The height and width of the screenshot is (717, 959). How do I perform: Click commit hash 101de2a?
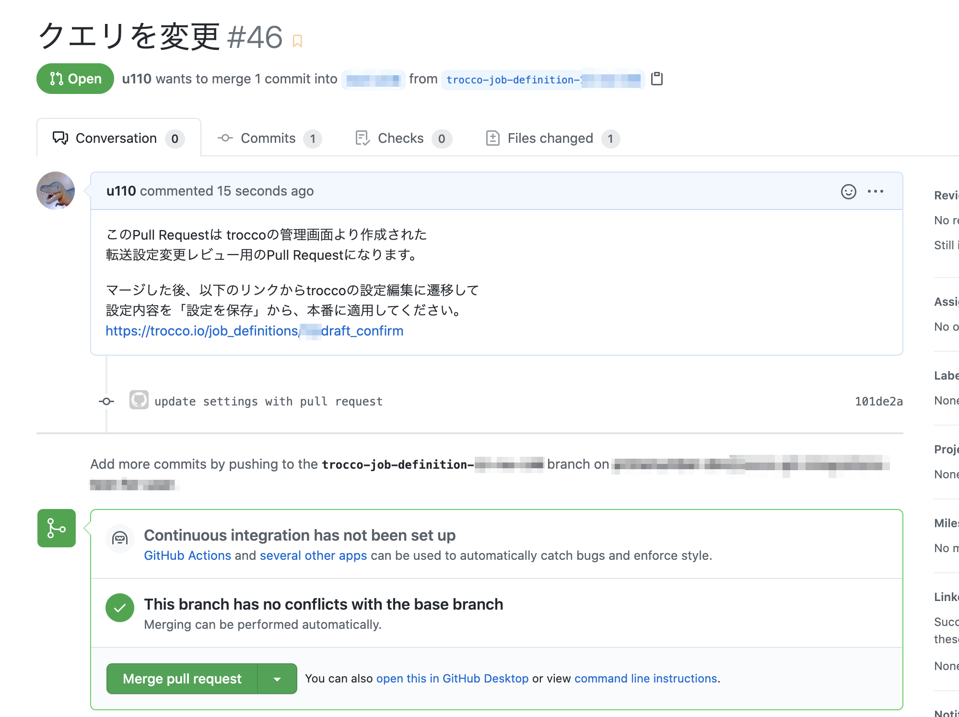[878, 401]
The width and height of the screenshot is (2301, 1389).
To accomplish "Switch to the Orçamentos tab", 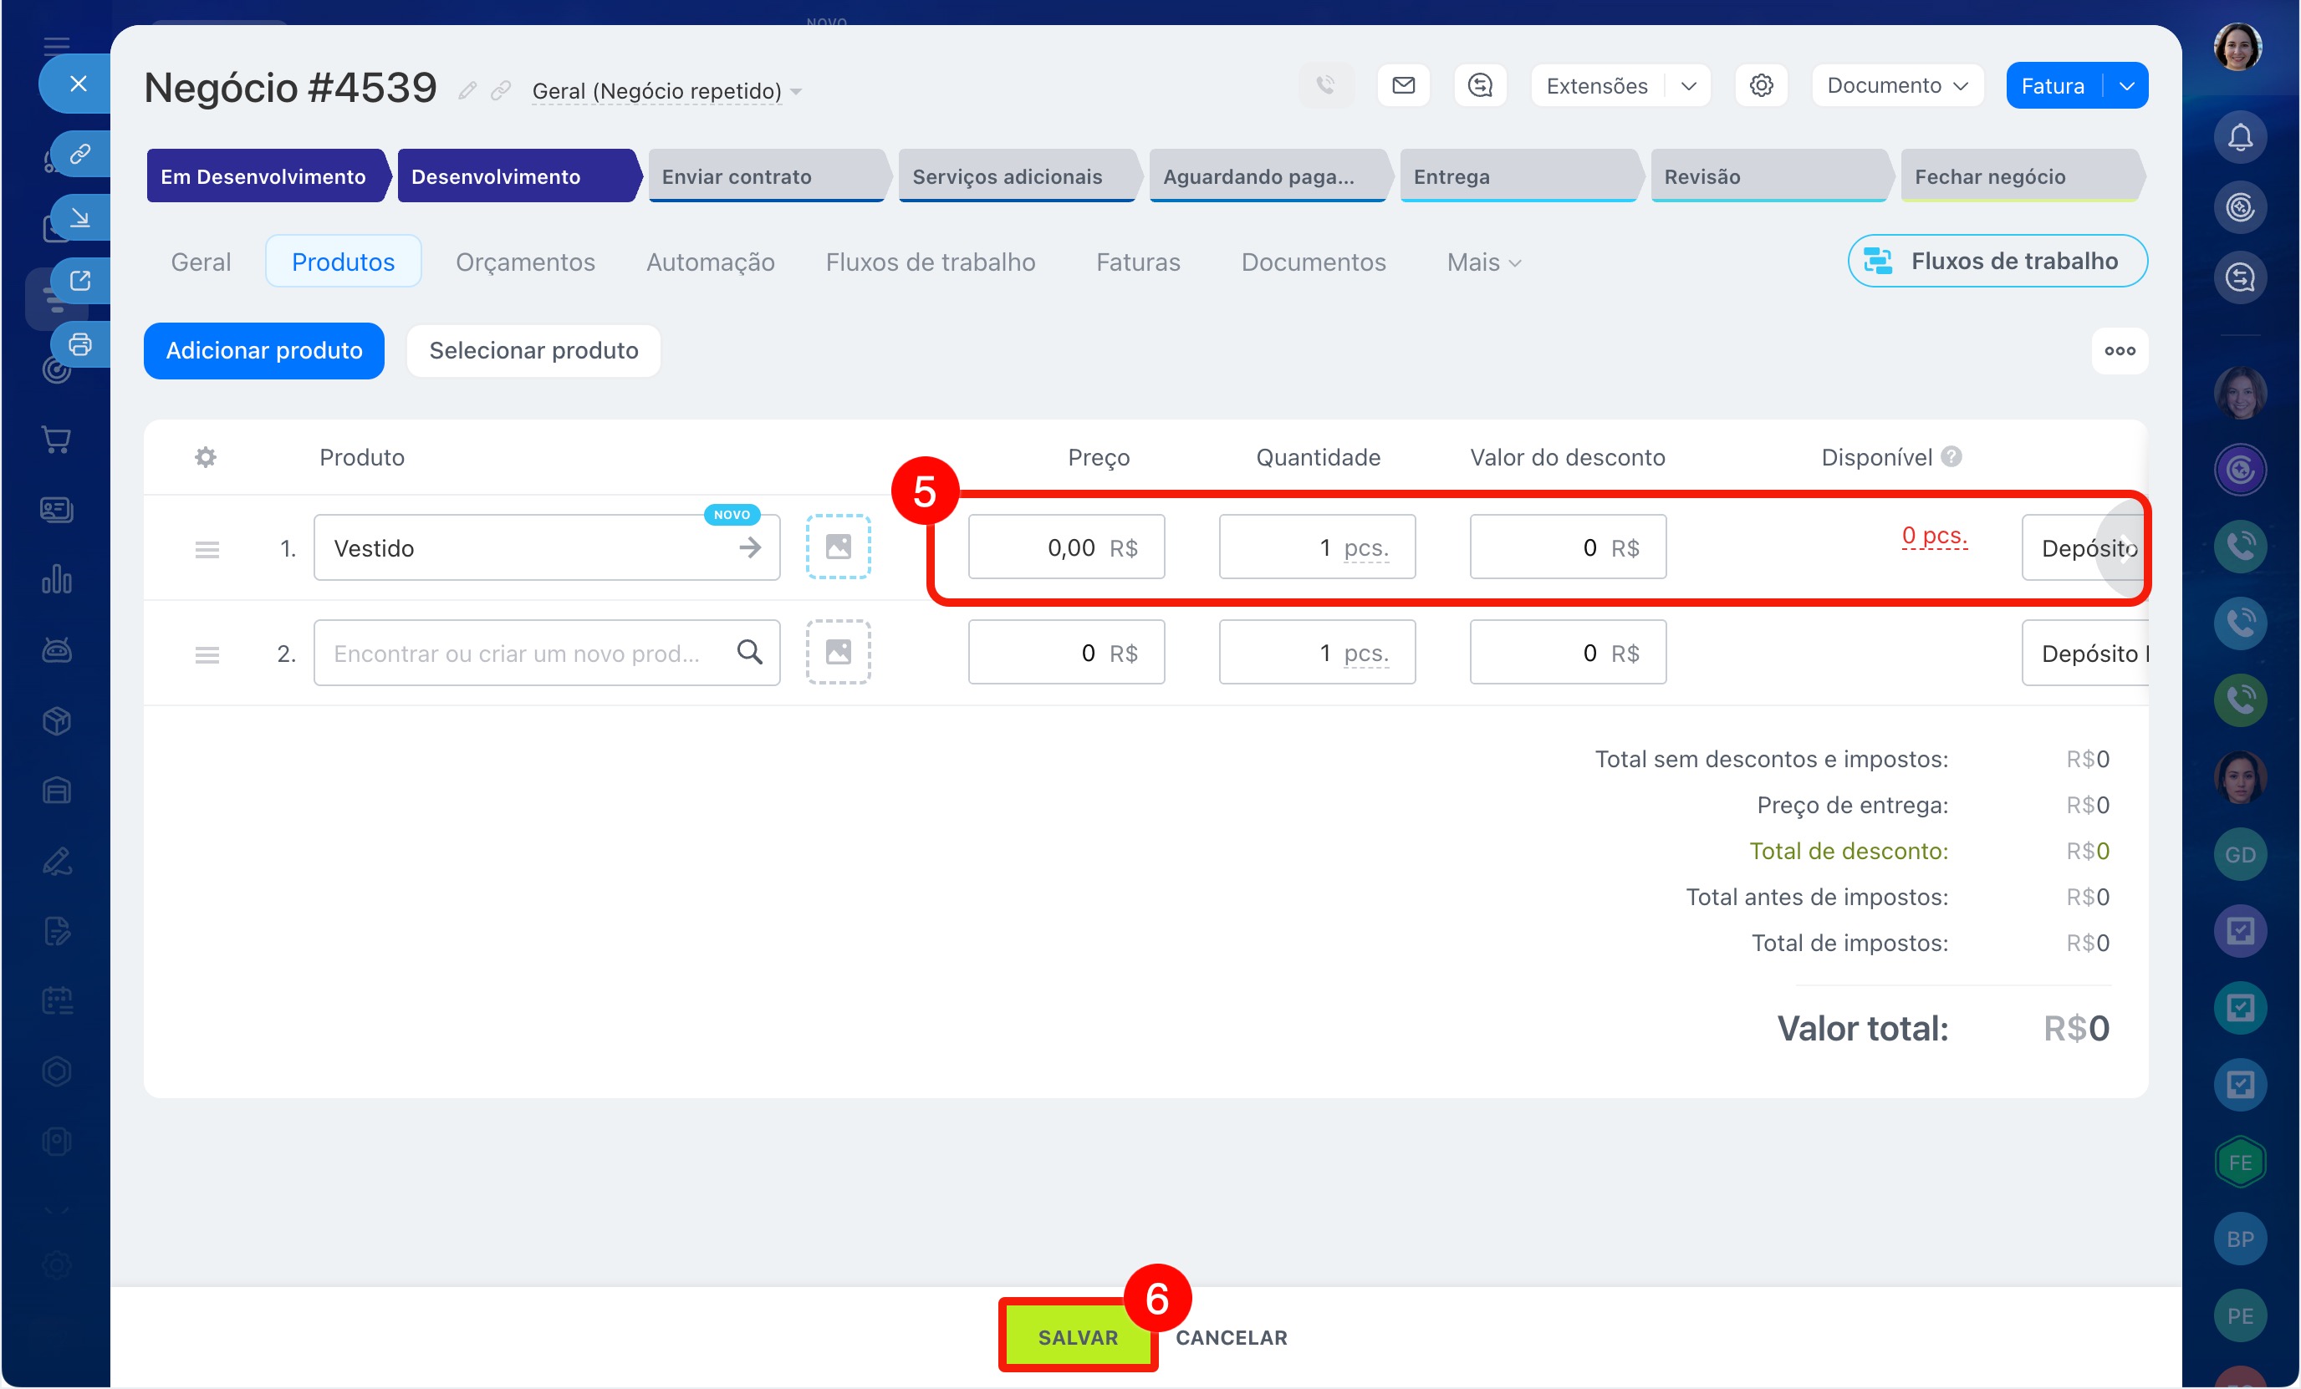I will [525, 262].
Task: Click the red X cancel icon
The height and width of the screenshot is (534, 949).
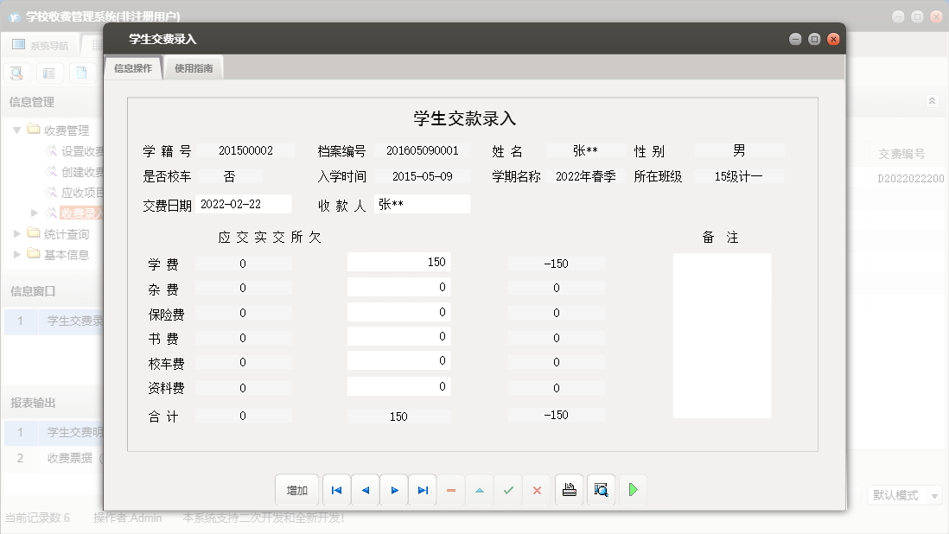Action: pyautogui.click(x=537, y=490)
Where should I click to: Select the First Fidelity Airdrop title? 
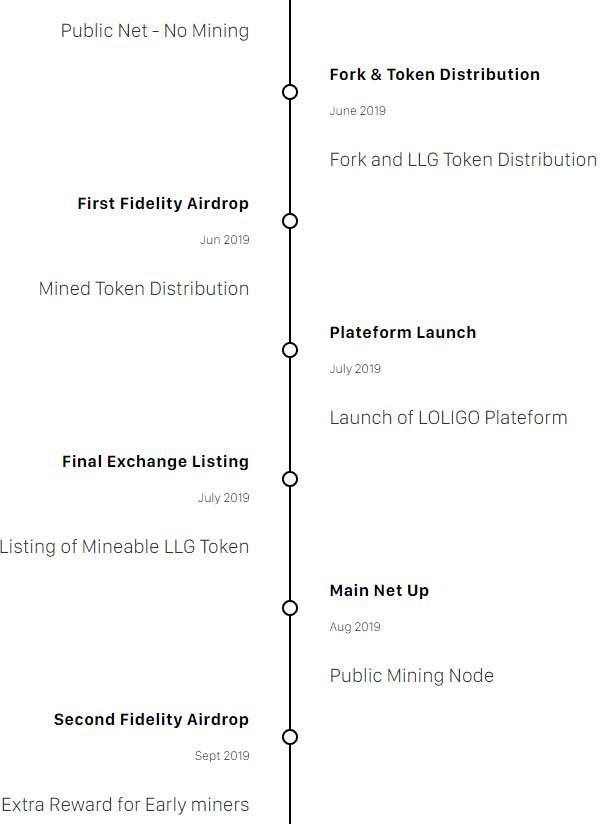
-=-=-
> [To do]
Reproduce the rows word for word, starting at the line that contains "Task: Click the red X cancel icon" and stopping at the end of the rows. Leave out the pictures.

> [Right answer]
Task: Click the red X cancel icon
The height and width of the screenshot is (534, 949).
Action: pyautogui.click(x=537, y=490)
Where should I click to: Select the First Fidelity Airdrop title? 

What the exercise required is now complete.